» **TASK ITEM**: The response should contain only those lines of the entries below that include the string "menu".
※
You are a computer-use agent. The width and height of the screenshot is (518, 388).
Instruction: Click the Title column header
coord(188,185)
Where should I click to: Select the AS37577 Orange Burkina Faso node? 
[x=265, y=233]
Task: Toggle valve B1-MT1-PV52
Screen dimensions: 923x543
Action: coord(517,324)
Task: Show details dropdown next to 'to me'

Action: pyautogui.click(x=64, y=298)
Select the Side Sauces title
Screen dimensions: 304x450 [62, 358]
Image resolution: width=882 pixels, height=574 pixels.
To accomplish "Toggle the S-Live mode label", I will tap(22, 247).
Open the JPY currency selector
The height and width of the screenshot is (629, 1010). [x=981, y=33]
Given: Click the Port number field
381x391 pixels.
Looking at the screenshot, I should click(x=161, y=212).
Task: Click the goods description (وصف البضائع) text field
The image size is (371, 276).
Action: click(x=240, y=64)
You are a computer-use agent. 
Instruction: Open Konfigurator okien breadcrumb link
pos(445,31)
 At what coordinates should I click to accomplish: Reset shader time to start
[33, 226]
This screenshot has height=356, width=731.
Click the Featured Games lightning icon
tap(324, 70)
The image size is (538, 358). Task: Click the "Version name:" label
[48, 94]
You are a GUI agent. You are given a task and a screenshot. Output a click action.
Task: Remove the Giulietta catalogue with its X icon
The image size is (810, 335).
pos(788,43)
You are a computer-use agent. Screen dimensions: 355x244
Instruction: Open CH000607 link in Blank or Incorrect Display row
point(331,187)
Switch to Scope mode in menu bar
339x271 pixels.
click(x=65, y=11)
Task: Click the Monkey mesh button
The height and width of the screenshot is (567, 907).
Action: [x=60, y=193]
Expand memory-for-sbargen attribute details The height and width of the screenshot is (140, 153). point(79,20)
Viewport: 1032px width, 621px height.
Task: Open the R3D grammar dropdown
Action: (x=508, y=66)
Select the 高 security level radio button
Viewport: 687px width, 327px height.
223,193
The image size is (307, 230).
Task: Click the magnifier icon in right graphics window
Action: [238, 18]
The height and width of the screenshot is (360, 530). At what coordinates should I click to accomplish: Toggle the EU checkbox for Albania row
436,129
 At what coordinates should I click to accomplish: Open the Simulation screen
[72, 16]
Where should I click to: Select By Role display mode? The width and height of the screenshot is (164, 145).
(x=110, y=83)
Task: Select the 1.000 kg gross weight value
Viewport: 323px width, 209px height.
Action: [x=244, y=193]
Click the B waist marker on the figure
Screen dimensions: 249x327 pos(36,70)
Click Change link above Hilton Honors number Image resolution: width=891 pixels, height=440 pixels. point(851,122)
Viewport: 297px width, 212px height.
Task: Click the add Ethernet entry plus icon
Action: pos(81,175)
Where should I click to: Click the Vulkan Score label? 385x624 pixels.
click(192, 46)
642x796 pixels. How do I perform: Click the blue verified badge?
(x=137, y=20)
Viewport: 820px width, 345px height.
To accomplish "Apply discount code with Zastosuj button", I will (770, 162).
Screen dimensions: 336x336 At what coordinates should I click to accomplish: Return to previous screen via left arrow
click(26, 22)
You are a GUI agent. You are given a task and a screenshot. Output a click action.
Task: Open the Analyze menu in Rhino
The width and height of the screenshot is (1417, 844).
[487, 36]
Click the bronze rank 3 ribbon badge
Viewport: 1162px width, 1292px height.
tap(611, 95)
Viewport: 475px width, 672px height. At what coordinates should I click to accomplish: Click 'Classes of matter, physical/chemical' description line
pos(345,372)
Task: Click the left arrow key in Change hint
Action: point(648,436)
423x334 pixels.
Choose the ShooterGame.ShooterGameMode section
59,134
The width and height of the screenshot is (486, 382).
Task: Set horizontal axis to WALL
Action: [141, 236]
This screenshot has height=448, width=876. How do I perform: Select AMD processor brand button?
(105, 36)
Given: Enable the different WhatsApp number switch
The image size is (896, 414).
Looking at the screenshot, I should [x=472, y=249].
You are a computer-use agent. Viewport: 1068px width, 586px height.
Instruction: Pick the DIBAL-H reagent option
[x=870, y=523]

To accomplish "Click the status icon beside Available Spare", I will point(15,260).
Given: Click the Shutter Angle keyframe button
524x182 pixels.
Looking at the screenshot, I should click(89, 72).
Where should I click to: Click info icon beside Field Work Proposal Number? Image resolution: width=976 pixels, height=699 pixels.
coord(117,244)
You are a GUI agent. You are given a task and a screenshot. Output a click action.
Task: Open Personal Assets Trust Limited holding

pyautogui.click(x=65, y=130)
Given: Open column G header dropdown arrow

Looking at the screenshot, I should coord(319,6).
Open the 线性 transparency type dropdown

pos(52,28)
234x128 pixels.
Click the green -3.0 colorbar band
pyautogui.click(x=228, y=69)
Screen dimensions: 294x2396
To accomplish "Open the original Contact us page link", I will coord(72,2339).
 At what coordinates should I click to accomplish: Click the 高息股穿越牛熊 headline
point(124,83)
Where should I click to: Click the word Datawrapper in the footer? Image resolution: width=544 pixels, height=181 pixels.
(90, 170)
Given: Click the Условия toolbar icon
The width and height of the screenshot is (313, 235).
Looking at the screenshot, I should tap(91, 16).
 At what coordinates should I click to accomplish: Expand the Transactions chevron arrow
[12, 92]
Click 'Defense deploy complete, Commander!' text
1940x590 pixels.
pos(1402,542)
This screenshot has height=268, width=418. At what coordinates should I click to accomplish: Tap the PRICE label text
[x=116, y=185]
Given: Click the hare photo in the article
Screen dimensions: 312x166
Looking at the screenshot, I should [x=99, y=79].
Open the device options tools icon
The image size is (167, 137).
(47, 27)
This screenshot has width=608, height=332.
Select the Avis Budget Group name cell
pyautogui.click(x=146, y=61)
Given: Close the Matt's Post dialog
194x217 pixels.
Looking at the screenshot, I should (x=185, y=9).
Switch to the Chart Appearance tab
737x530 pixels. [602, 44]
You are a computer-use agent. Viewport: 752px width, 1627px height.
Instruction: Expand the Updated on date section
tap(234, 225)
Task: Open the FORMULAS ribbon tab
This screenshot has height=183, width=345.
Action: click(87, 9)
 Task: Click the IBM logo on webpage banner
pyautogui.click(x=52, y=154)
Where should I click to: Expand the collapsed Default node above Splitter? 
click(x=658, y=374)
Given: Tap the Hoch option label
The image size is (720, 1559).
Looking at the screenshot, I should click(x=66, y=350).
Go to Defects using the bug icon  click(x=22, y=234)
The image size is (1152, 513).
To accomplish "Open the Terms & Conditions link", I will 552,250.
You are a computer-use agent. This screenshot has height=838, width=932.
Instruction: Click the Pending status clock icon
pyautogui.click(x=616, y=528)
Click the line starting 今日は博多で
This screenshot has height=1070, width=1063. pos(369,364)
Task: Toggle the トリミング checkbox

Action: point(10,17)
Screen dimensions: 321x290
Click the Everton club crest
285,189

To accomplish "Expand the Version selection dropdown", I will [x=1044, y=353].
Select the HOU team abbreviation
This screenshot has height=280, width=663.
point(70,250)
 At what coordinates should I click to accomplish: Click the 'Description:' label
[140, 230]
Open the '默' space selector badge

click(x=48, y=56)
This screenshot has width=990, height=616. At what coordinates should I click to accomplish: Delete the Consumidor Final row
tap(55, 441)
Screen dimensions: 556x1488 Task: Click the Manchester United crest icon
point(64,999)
※
» **OUTPUT FOR THIS EXERCISE**:
Switch to Scope mode in menu bar
Task: Open the Analyze menu in Rhino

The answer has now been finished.